先日、札幌市の地下鉄車両内で、旅行中の女性2人がマスクを付けずに会話していたところ、中年男性が腹を立てながら「マスクなしで、大きい声でしゃべるんじゃねえよ!」などと怒鳴ったうえ持っていた傘で威嚇したため女性たちは泣き出してしまった。興奮したのか非常通報ボタンを押し、駅員に対しては「おかしいでしょ俺マスクしてるのに!」と喚き散らしていた。動画を見ると車内はそんなに混雑していない。

「マスク警察」である。この男性は屈強な男性相手でも怒鳴るのか。車内の大半がマスクをしていない状態だったとしてもこのような態度をとったのか。多くのマスク装着の乗客を背景に、感染対策を疎かにする厄介者は許さないという正義のヒーローのつもりだろうが、自分の飛沫がより感染リスクを広げている。

―― 会社によくある喫煙室。マスクして静かに入室 → マスク外して煙草を吸いながら皆でおしゃべり → 退室するときしっかり装着、無言でパソコンとにらめっこ。間違った感染対策というよりコントだ。

卑弥呼はどこに No.959

いまなお神秘のベールに包まれている女王・卑弥呼。そして彼女が君臨していたとされる邪馬台国はどこにあったのか――。古代史最大のミステリーだが、このほど佐賀県・吉野ヶ里遺跡で行われた発掘調査で、その痕跡がなにやら出てくるかと期待されたものの、残念ながら人骨や副葬品などは発掘されなかった。

国の特別史跡である吉野ヶ里遺跡は、弥生時代の大規模環濠集落跡で知られる。今回発掘が行われた「謎のエリア」では石棺墓が見つかり、覆っていた4枚の石蓋を外して内部の調査が行われていた。石棺墓というのは、板状の石で四方を囲み、遺体を入れる空間を作り、上を同様の石で覆った棺である。今回石棺の底が赤色の顔料で塗られていたことが分かった。これは、この時代の有力者の墓の可能性を示唆するものだという。

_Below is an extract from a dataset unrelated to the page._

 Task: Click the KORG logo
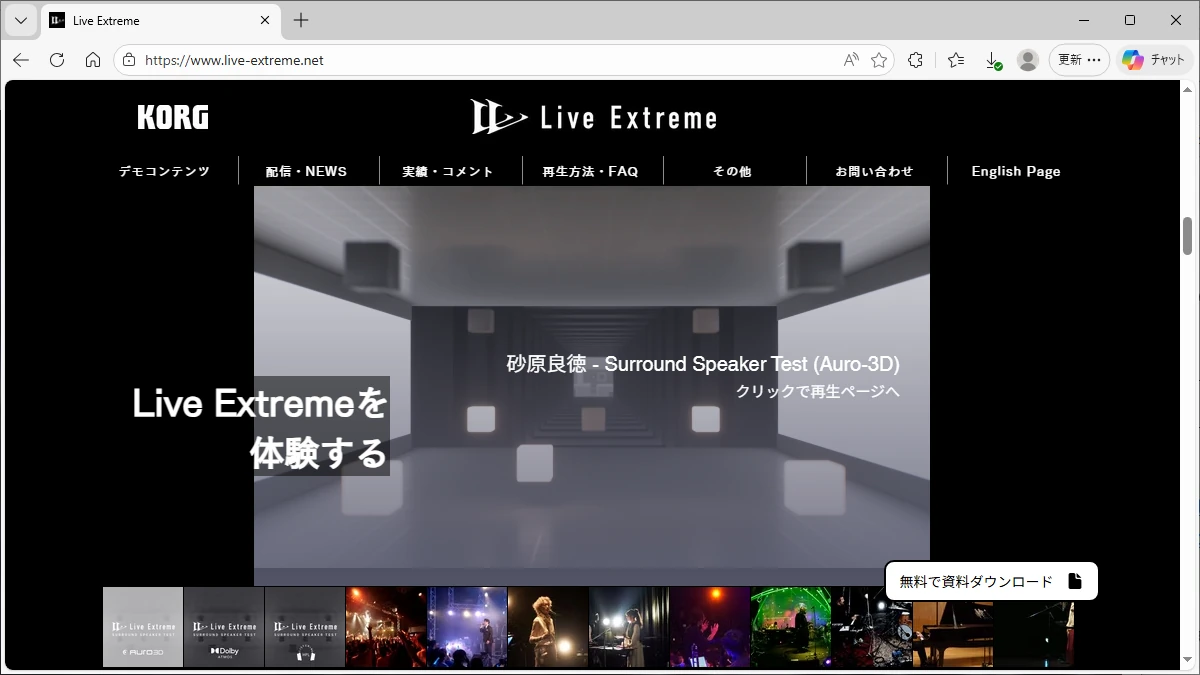(x=173, y=118)
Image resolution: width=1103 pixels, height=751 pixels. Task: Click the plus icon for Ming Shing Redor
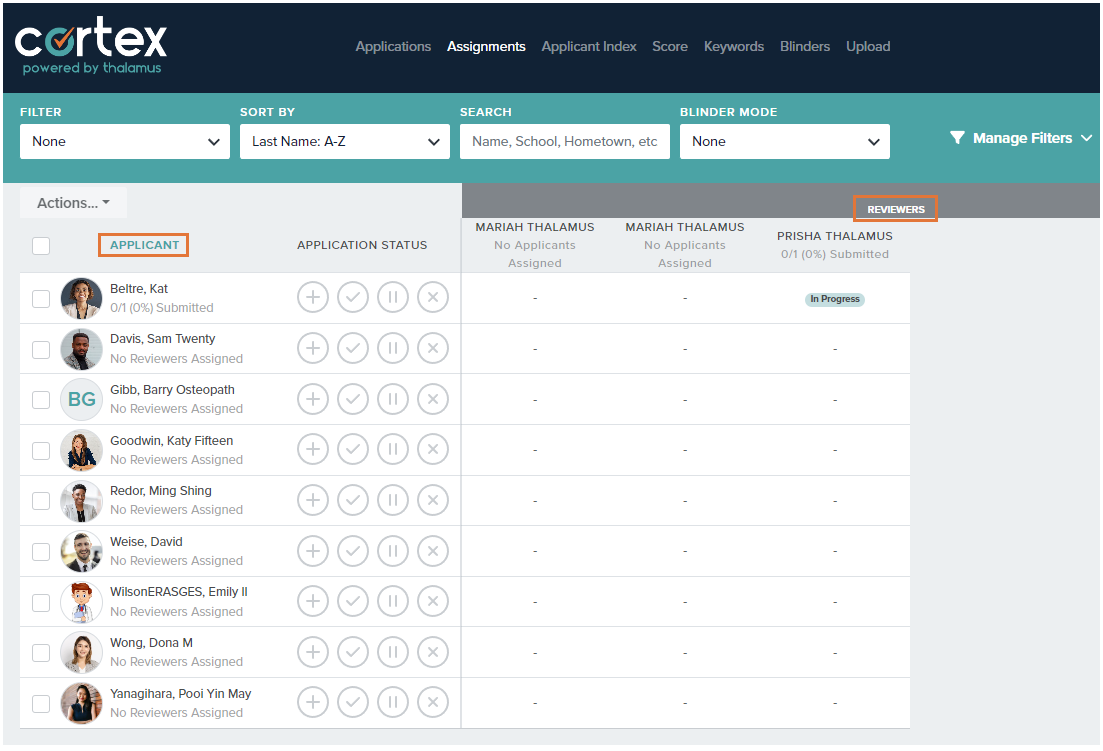click(313, 500)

日本に邪馬台国についての記録はない。よってその場所などは、中国の歴史書『魏志倭人伝』から推測するしかない。それによると、倭国では2世紀の終わり頃から大きな争いが続いていたが、卑弥呼を王に立てたことで争乱が終結。邪馬台国を中心とする30余りの小国による連合政権が誕生した。祭祀などを司る呪術師として人民を巧みにコントロールしていた卑弥呼は、239年に魏の皇帝に使いを送り、お返しとして「親魏倭王」の称号と金印を贈られた。死亡は247年あるいは248年とされる。

邪馬台国の場所は、畿内説と九州説が有力である。畿内説は奈良県桜井市の纏向遺跡などで出土された鏡が邪馬台国の年代と一致することが主な根拠。九州説は『魏志倭人伝』に記された魏の支配下にあった朝鮮半島「帯方郡」(現在のソウル周辺)から邪馬台国までの道程などを根拠とする。ほかにも福岡など北部九州説、大分県宇佐神宮説、宮崎県の西都原古墳群説など諸説が乱立している。宇佐神宮説を採るのは松本清張、高木彬光、井沢元彦と、どういうわけか小説家が多い。井沢元彦氏は、日本列島で皆既日食のあった248年9月5日に卑弥呼が処刑されたと推測。さらに、宇佐神宮の祭神3柱の真ん中の二の御殿・比売大神こそが祀られている場所だとしている。

ところで卑弥呼亡き後、男性の王が立ったものの治める力はなく、邪馬台国は再び戦乱状態が続いた。このため、卑弥呼の親族といわれる壱与なる若き女性が王となったことで再び国は平穏を取り戻したといわれる。この時代、カリスマ性のあるシャーマンとして力を発揮したのは女性だった。

“Be water” No.960

「考えるな、感じろ」。いまではスポーツを指導する場面やビジネスシーンでもよく聞くようになったこの言葉は、元々ブルース・リー主演の映画『燃えよドラゴン』の冒頭でリーが弟子にカンフーを教える時に発した台詞。今年はブルース・リーの没後50年にあたる。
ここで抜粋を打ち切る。